Friday, July 20, 2012

Turns Out Freud Was Right ~ Life Lessons from Public Restrooms

While Freud may have stretched logic and been a bit of a nut job about some things, it is certainly true that things you see and experience as a child stick with you and shape who you are as an adult. Sometimes without you even realizing it.

My Public Restroom Rule

Had someone asked me, and I really stopped to think about it, I'm sure I would have realized my public restroom usage issues a long time ago. As it happens, it didn't really come to light until my oldest was potty training.

No, I don't have an issue using a public restroom. Unless the seat is, um, wet, or something inherently gross like that, I don't even get the willies about the actual using of them.

My hang up has more to do with the establishment in which the restroom is housed. I have to be a customer. I must buy something while I'm there. It's a compulsion. Be it a gas station or a fast food restaurant, a purchase must be made or I find it physically impossible to walk back out to the car.

The first time I took my daughter into a gas station to relieve herself, I came out with a pack of those miniature powdered donuts for my husband. After several minutes staring at the donuts, he just looked at me and asked, "Why?" To me, the answer was simple, "Because we used their restroom." To him, I was just weird.

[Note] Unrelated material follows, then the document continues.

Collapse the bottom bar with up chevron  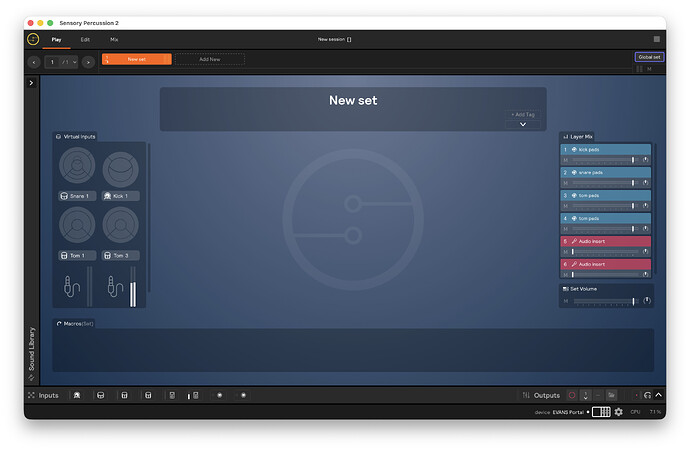[657, 395]
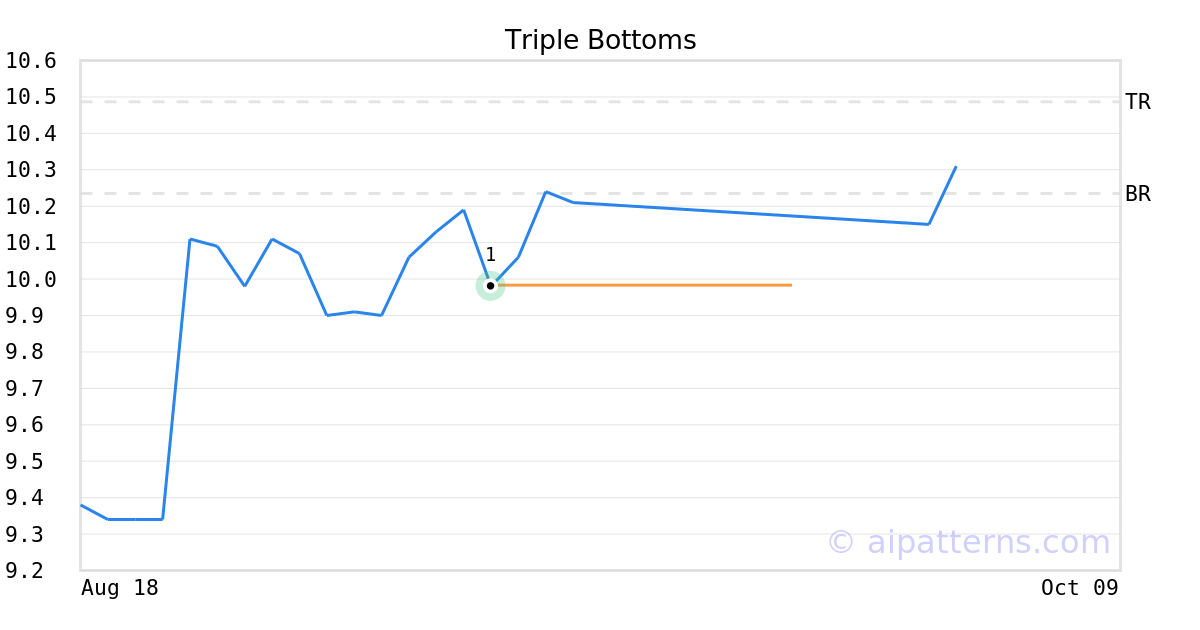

The Exceptions To The Rule

After that, I started paying more attention. Curiosity prompted me to consider if there were times I could use a facilities restroom and not make a purchase. I was surprised to learn the many exceptions to my self-imposed rule.

1. "Shopping" Stores
Generally speaking, unless you're a teenager traveling with your youth group, you don't browse a gas station. You don't stroll the aisles, casually shopping. You go in, get what you want, and get out.

Lots of stores are the opposite. Department stores, for example. Plenty of people go in, look around, and leave without making a single purchase. I have no problem using the restroom without making a purchase in these stores.

2. Rest Areas
Not a single compulsion to hit the vending machine. I don't even feel a need to use the water fountain.

3. Large Stores
I feel a bit of a twinge when I go in a grocery store, but it is easily suppressed and I can go in, do my business, and get out.

4. Busy Stores
This one, I think, surprised me the most. If a fast food restaurant is six or seven people deep in line, I can use the restroom and leave without a care in the world.

All of this got me thinking about why I end up with stockpiled Starbursts and drink cups in my car.

It's All My Dad's Fault

See? It's getting Freudian here. Turns out, it all goes back to my dad and stories he told about growing up. For a while, my grandfather owned a service station and my dad would often work the counter.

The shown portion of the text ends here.